Nigeria’s economy to grow on oil boost but won’t outpace poverty
The International Monetary Fund (IMF) has increased Nigeria’s growth forecast for this year to 2.6 percent from an earlier prediction of 2.5 percent amid the rally in oil prices, but analysts say the improved growth will not bring relief to people in the world’s poverty capital.
The growth revision was made in the IMF’s October 2021 World Economic Outlook Report, which was released Tuesday.
The projection for 2022 was also raised to 2.7 per cent from 2.6 percent.
The improved outlook for the economy is a result of the rally in oil prices which is currently trading at a 7yr high at over $80 per barrel.
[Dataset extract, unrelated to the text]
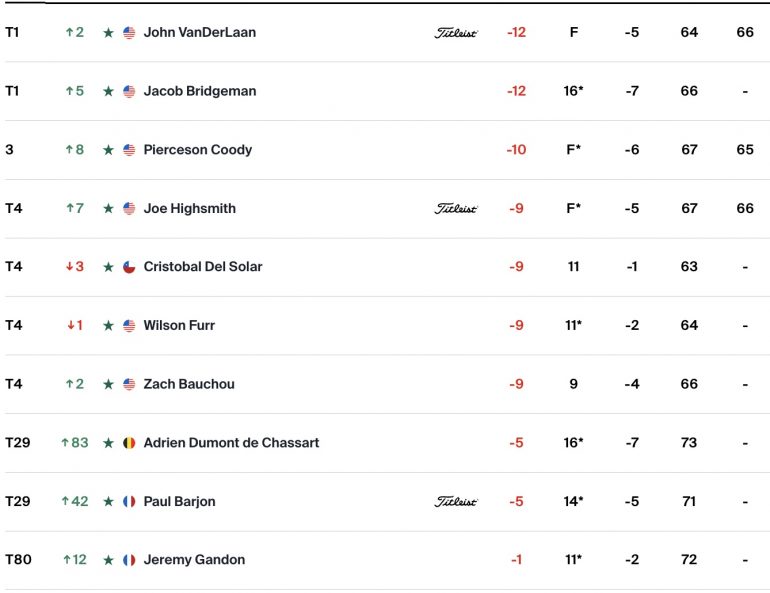The image size is (770, 593).
Task: Click the Titleist logo beside Paul Barjon
Action: click(456, 502)
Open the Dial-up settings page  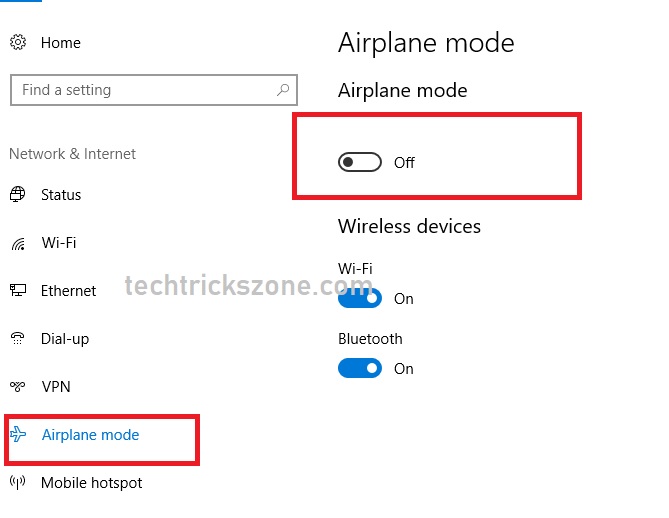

A barrel of Brent Crude sold for $83 Wednesday, according to Bloomberg data, as oil races towards $90 per barrel on the back of an energy crunch.
Nigeria, Africa’s top exporter of the commodity is expected to reap some benefits from the rally, according to the IMF, even though the benefit is muted as it has only translated to a 0.1 percent points upgrade.
The upgrade however comes at a time when the Washington-based lender has downgraded global growth projections for 2021 due to the adverse impact of supply chain disruptions on advanced economies even as the lack of access to Covid-19 vaccines holds back prospects for the emerging economies.
“Partially offsetting these changes, projections for some commodity exporters have been upgraded on the back of rising commodity prices,” Gita Gopinath, the Economic Counsellor/Director of Research, IMF said.
“Pandemic-related disruptions to contact-intensive sectors have caused the labour market recovery to significantly lag the output recovery in most countries,” Gopinath added.
The IMF’s growth outlook for Nigeria is more optimistic than the World Bank’s 2.4 percent estimate but lower than the government’s 3 percent target.
Nigerian analysts see the IMF’s projection as achievable considering the gradual economic recovery and the ongoing vaccination exercise in the country but said it would still be unable to reduce poverty in a country that is home to the highest number of poor people globally.
“It is a slight improvement over July 2021 growth forecast but still below the country’s population growth rate and below the growth potential of the country which means it brings no relief for rising poverty levels,” said Ayodele Akinwunmi, relationship manager, corporate banking at FSDH Merchant Bank Limited.
Akinwunmi said it meant more policies were required to unlock the growth potential of the country in order to achieve sustainable growth that is inclusive and able to reduce poverty.
Nigeria’s real GDP Year-on-Year real expanded by 5 percent in the second quarter (Q2) of 2021, the highest since 2014.
But it was due to the base effect following the implementation of lockdown and restrictions in Q2 2020.
“The deeper an economy contracted in 2020Q2, the higher it will grow in 2021Q2,” said Doyin Salami, Chairman, Presidential Advisory Committee on the Economy.
“In the third and fourth quarters of 2021, the base effect is expected to fade out. Hence, growth will be lower,” Salami said.
Ayodeji Ebo, head, retail investment, Chapel Hill Denham also said the IMF’s projection is achievable given the increase in business activities so far this year.
Additionally, he said the impact of COVID has been minimal on the economy and vaccination is progressing albeit at a slow pace.
Elsewhere, the global growth projection for 2021 was downgraded by 0.1 percentage points to 5.9 per cent, while the global growth forecast for 2022 remained unchanged at 4.9 per cent.
The IMF’s Gopinath said “Pandemic outbreaks in critical links of global supply chains have resulted in longer-than-expected supply disruptions, further feeding inflation in many countries. Overall, risks to economic prospects have increased, and policy trade-offs have become more complex,” she said.